Give back exactly the lines of the material below, starting with the line with "Task: Click the Mark Meadows display name" and going on through the line with "Image resolution: width=799".

ENTRIES SUPPLIED:
****************************************

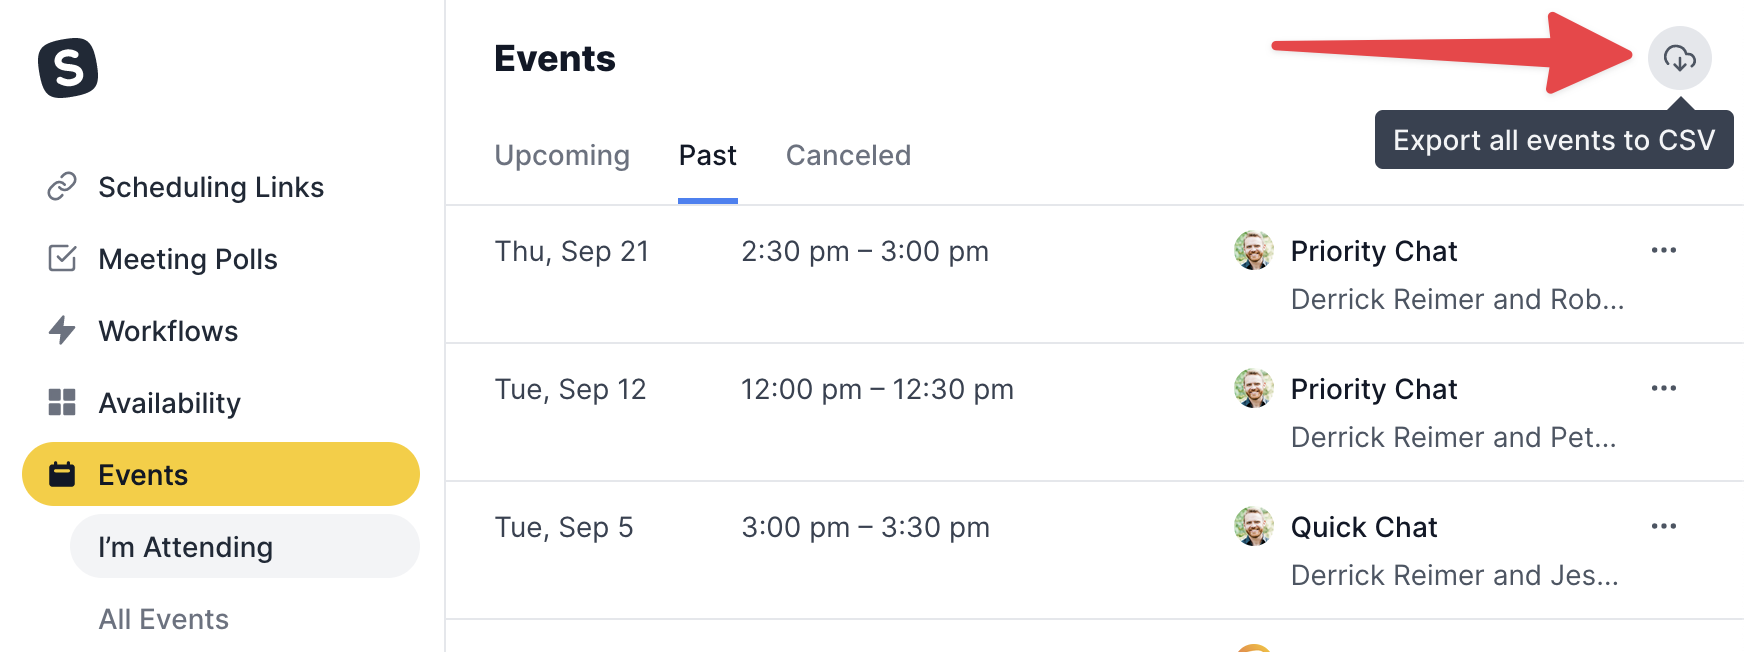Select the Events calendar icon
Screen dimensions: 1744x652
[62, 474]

****************************************

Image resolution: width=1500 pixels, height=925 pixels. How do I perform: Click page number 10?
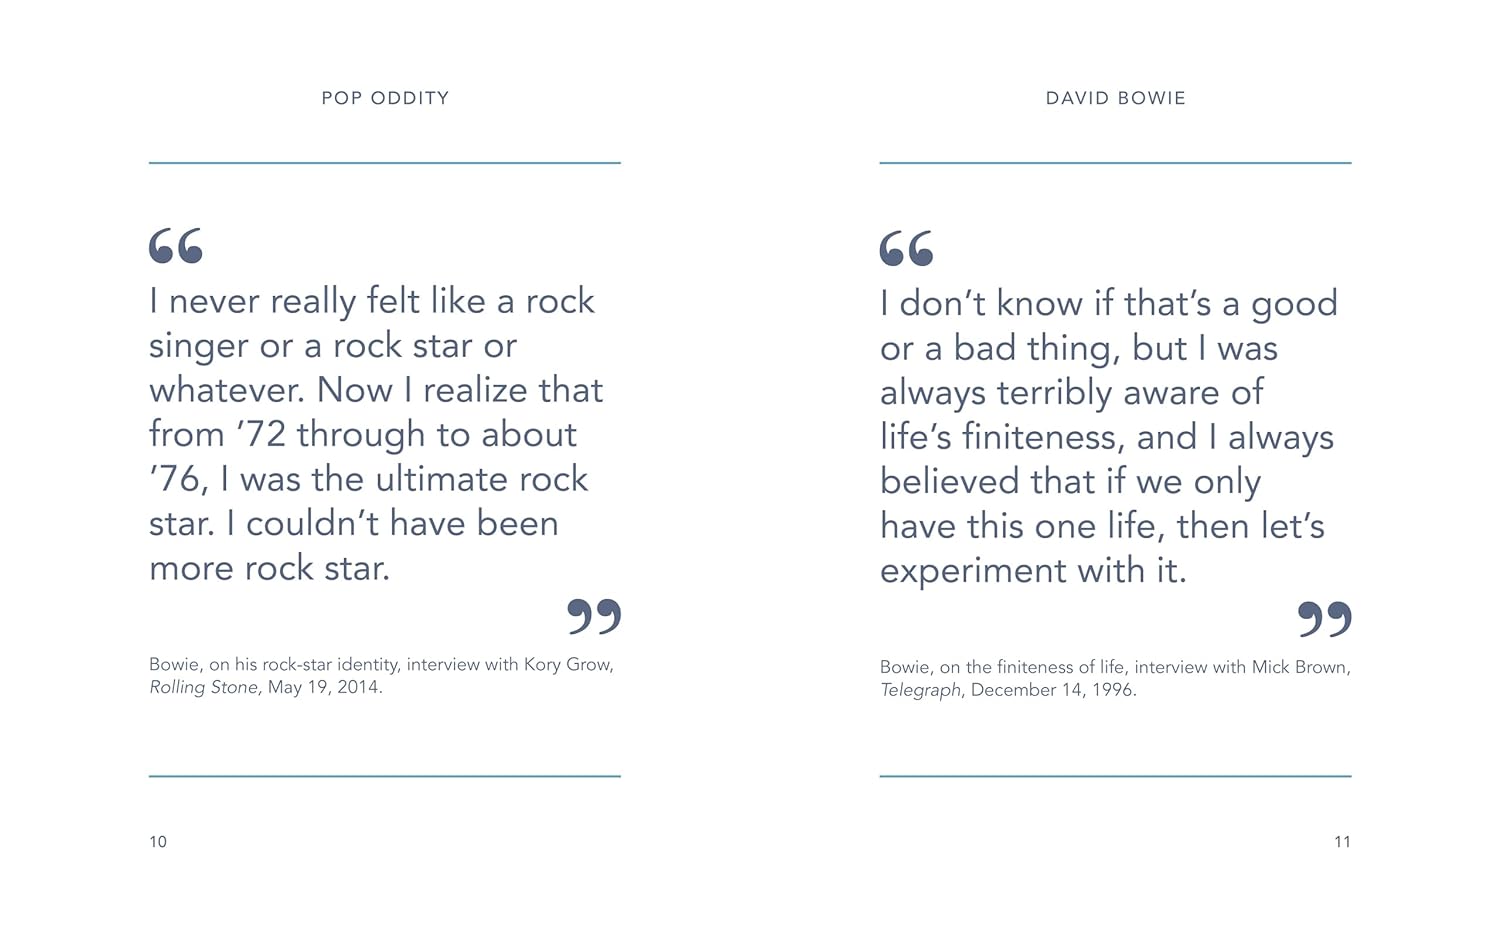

****************************************

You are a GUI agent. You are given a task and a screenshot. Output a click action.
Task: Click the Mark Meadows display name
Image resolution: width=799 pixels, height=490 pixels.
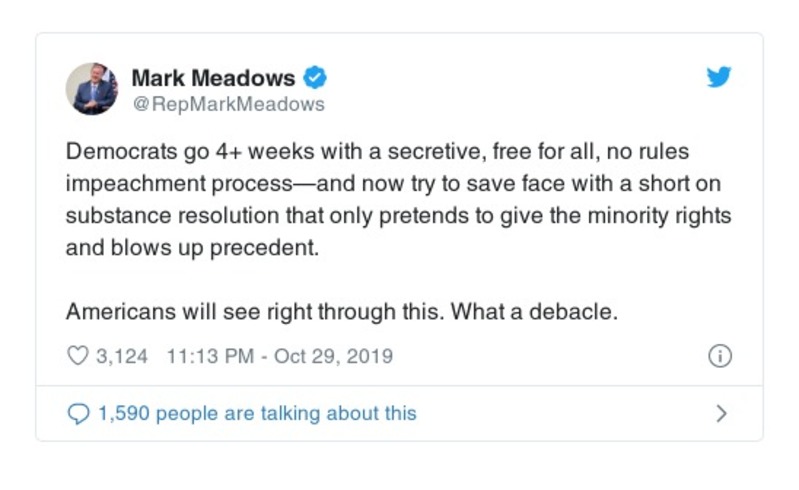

****************************************

REPLY TO THE TASK:
Task: Click the Mark Meadows display name
Image resolution: width=799 pixels, height=490 pixels.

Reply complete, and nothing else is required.